RECORDS FOR THE EXERCISE:
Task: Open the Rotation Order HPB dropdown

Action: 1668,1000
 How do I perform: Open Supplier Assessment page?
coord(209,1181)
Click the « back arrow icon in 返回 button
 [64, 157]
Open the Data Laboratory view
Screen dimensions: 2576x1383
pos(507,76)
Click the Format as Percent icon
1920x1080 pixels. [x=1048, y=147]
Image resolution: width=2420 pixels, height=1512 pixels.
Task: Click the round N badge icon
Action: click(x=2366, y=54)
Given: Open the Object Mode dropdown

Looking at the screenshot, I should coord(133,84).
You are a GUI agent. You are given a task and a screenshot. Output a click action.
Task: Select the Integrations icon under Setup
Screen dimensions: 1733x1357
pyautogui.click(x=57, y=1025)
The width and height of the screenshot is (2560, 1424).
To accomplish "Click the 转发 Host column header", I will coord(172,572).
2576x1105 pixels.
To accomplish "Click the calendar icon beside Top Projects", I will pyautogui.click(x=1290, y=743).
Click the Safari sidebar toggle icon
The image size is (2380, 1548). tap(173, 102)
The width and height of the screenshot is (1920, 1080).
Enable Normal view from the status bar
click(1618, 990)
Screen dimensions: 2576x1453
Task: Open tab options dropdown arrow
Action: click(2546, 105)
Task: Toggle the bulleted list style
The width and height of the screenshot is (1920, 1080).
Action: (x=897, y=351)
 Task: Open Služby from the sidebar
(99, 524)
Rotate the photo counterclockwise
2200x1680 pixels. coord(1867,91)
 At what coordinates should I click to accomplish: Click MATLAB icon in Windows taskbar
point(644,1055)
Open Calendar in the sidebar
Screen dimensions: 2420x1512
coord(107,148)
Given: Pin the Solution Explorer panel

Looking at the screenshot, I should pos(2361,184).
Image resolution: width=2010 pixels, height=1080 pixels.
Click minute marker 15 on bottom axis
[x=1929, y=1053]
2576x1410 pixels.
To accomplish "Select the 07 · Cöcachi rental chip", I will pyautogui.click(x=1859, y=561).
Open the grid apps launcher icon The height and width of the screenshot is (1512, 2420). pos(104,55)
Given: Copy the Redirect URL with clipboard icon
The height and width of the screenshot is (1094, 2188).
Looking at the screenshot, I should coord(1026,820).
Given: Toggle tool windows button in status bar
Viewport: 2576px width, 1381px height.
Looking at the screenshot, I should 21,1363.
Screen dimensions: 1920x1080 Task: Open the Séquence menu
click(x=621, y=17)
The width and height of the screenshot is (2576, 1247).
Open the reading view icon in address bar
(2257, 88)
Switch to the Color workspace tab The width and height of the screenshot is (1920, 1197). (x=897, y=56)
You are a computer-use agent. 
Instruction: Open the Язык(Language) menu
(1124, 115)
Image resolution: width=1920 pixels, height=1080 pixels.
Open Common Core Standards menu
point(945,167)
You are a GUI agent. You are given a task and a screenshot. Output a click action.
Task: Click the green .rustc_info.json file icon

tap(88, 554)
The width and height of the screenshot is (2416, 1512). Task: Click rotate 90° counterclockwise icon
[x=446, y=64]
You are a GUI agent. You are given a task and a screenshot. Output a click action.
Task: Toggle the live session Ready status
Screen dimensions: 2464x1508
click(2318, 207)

PROBLEM: Starting with the first entry and ending with the last, give all of them again unchanged.

REPLY TO THE TASK:
Task: Open the Rotation Order HPB dropdown

Action: 1668,1000
 How do I perform: Open Supplier Assessment page?
coord(209,1181)
Click the « back arrow icon in 返回 button
 [64, 157]
Open the Data Laboratory view
Screen dimensions: 2576x1383
pos(507,76)
Click the Format as Percent icon
1920x1080 pixels. [x=1048, y=147]
Image resolution: width=2420 pixels, height=1512 pixels.
Task: Click the round N badge icon
Action: click(x=2366, y=54)
Given: Open the Object Mode dropdown

Looking at the screenshot, I should coord(133,84).
You are a GUI agent. You are given a task and a screenshot. Output a click action.
Task: Select the Integrations icon under Setup
Screen dimensions: 1733x1357
pyautogui.click(x=57, y=1025)
The width and height of the screenshot is (2560, 1424).
To accomplish "Click the 转发 Host column header", I will coord(172,572).
2576x1105 pixels.
To accomplish "Click the calendar icon beside Top Projects", I will pyautogui.click(x=1290, y=743).
Click the Safari sidebar toggle icon
The image size is (2380, 1548). tap(173, 102)
The width and height of the screenshot is (1920, 1080).
Enable Normal view from the status bar
click(1618, 990)
Screen dimensions: 2576x1453
Task: Open tab options dropdown arrow
Action: click(2546, 105)
Task: Toggle the bulleted list style
The width and height of the screenshot is (1920, 1080).
Action: (x=897, y=351)
 Task: Open Služby from the sidebar
(99, 524)
Rotate the photo counterclockwise
2200x1680 pixels. coord(1867,91)
 At what coordinates should I click to accomplish: Click MATLAB icon in Windows taskbar
point(644,1055)
Open Calendar in the sidebar
Screen dimensions: 2420x1512
coord(107,148)
Given: Pin the Solution Explorer panel

Looking at the screenshot, I should pos(2361,184).
Image resolution: width=2010 pixels, height=1080 pixels.
Click minute marker 15 on bottom axis
[x=1929, y=1053]
2576x1410 pixels.
To accomplish "Select the 07 · Cöcachi rental chip", I will pyautogui.click(x=1859, y=561).
Open the grid apps launcher icon The height and width of the screenshot is (1512, 2420). pos(104,55)
Given: Copy the Redirect URL with clipboard icon
The height and width of the screenshot is (1094, 2188).
Looking at the screenshot, I should coord(1026,820).
Given: Toggle tool windows button in status bar
Viewport: 2576px width, 1381px height.
Looking at the screenshot, I should 21,1363.
Screen dimensions: 1920x1080 Task: Open the Séquence menu
click(x=621, y=17)
The width and height of the screenshot is (2576, 1247).
Open the reading view icon in address bar
(2257, 88)
Switch to the Color workspace tab The width and height of the screenshot is (1920, 1197). (x=897, y=56)
You are a computer-use agent. 
Instruction: Open the Язык(Language) menu
(1124, 115)
Image resolution: width=1920 pixels, height=1080 pixels.
Open Common Core Standards menu
point(945,167)
You are a GUI agent. You are given a task and a screenshot. Output a click action.
Task: Click the green .rustc_info.json file icon

tap(88, 554)
The width and height of the screenshot is (2416, 1512). Task: Click rotate 90° counterclockwise icon
[x=446, y=64]
You are a GUI agent. You are given a task and a screenshot. Output a click action.
Task: Toggle the live session Ready status
Screen dimensions: 2464x1508
click(2318, 207)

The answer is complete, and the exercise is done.